I’ve written the network:

class ClassificationHead(nn.Module):
    """
    Classification of the image rotation angle.
    Args:
        input_size: the size of the input image
    """

    def __init__(self, input_size: int):
        super().__init__()
        self.fc1 = nn.Linear(input_size, 16)
        self.relu1 = nn.ReLU()
        self.dropout1 = nn.Dropout(0.1)
        self.fc2 = nn.Linear(16, 4)

    def forward(self, x: torch.Tensor) -> torch.Tensor:
        x = self.fc1(x)
        x = self.relu1(x)
        x = self.dropout1(x)
        x = self.fc2(x)
        return x

But would like to replace the behaviour with a single GlobalPooling, I cant figure out how at all.

I assume you define GlobalPooling as a pooling operation returning an activation with a spatial size of 1x1?
If so, nn.AdaptiveAvgPool2d(output_size=(1, 1)) should work:

x = torch.randn(2, 3, 224, 224)
pool = nn.AdaptiveAvgPool2d(output_size=(1, 1))
out = pool(x)
print(out.shape)
# torch.Size([2, 3, 1, 1])
1 Like

I tried but was actually confused by the output.

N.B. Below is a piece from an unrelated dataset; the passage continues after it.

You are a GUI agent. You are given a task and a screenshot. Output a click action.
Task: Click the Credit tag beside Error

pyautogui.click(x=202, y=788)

I guess just needs to squeeze it ?

If you want to remove the spatial dimensions with a size of 1, then yes you can squeeze() the output.

1 Like

Thank you. I’m still figuring out how to extract the maximum information without using FC layers but convs only.

I think the layer proposed in the post should work, but the channels dimension is still uncontrolled I think, not sure how to go about making it 4 or the number of classes.

thinking of this currently:

class ClassificationHead(nn.Module):
    """
    Classification of the image rotation angle.
    Args:
        input_size: the size of the input image
    """

    def __init__(self, input_size: int):
        super().__init__()
        # self.fc1 = nn.Linear(input_size, 24)
        # self.relu1 = nn.ReLU()
        # self.dropout1 = nn.Dropout(0.1)
        self.flatten = nn.Flatten()
        self.gap = nn.AdaptiveAvgPool2d((1, 1))
        self.fc2 = nn.Linear(input_size, 4)

Using an nn.Linear layer sounds like a valid option or you could also apply an nn.Conv2d layer before the pooling layer.